Collected data entries
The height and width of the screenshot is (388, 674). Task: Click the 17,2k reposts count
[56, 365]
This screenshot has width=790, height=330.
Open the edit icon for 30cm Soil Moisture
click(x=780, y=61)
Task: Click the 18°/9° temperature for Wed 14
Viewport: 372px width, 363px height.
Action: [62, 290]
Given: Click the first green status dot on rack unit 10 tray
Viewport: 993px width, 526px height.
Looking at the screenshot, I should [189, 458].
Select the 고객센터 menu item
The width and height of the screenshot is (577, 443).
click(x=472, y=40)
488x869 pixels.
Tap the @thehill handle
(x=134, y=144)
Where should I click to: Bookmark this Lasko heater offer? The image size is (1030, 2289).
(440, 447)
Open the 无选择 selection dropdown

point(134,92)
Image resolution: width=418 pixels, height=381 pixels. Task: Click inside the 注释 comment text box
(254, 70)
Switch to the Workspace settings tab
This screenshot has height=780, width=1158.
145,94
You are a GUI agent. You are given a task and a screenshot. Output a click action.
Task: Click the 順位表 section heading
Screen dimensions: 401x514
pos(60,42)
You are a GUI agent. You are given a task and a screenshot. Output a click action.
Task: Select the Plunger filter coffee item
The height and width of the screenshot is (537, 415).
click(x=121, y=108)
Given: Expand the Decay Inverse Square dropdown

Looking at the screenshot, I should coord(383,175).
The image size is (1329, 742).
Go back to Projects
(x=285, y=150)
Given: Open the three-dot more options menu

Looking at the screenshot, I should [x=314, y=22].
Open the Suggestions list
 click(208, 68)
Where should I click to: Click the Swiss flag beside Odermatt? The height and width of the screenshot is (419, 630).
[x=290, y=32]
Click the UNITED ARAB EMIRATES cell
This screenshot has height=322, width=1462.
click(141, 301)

> WHAT THE TASK ASKS: No lines before the one containing "Given: Click the" belong in the answer; write out that line and each one after it exactly, through the end of the records.

> FINISHED EXERCISE:
Given: Click the first green status dot on rack unit 10 tray
Viewport: 993px width, 526px height.
Looking at the screenshot, I should [189, 458].
Select the 고객센터 menu item
The width and height of the screenshot is (577, 443).
click(x=472, y=40)
488x869 pixels.
Tap the @thehill handle
(x=134, y=144)
Where should I click to: Bookmark this Lasko heater offer? The image size is (1030, 2289).
(440, 447)
Open the 无选择 selection dropdown

point(134,92)
Image resolution: width=418 pixels, height=381 pixels. Task: Click inside the 注释 comment text box
(254, 70)
Switch to the Workspace settings tab
This screenshot has height=780, width=1158.
145,94
You are a GUI agent. You are given a task and a screenshot. Output a click action.
Task: Click the 順位表 section heading
Screen dimensions: 401x514
pos(60,42)
You are a GUI agent. You are given a task and a screenshot. Output a click action.
Task: Select the Plunger filter coffee item
The height and width of the screenshot is (537, 415).
click(x=121, y=108)
Given: Expand the Decay Inverse Square dropdown

Looking at the screenshot, I should coord(383,175).
The image size is (1329, 742).
Go back to Projects
(x=285, y=150)
Given: Open the three-dot more options menu

Looking at the screenshot, I should [x=314, y=22].
Open the Suggestions list
 click(208, 68)
Where should I click to: Click the Swiss flag beside Odermatt? The height and width of the screenshot is (419, 630).
[x=290, y=32]
Click the UNITED ARAB EMIRATES cell
This screenshot has height=322, width=1462.
click(141, 301)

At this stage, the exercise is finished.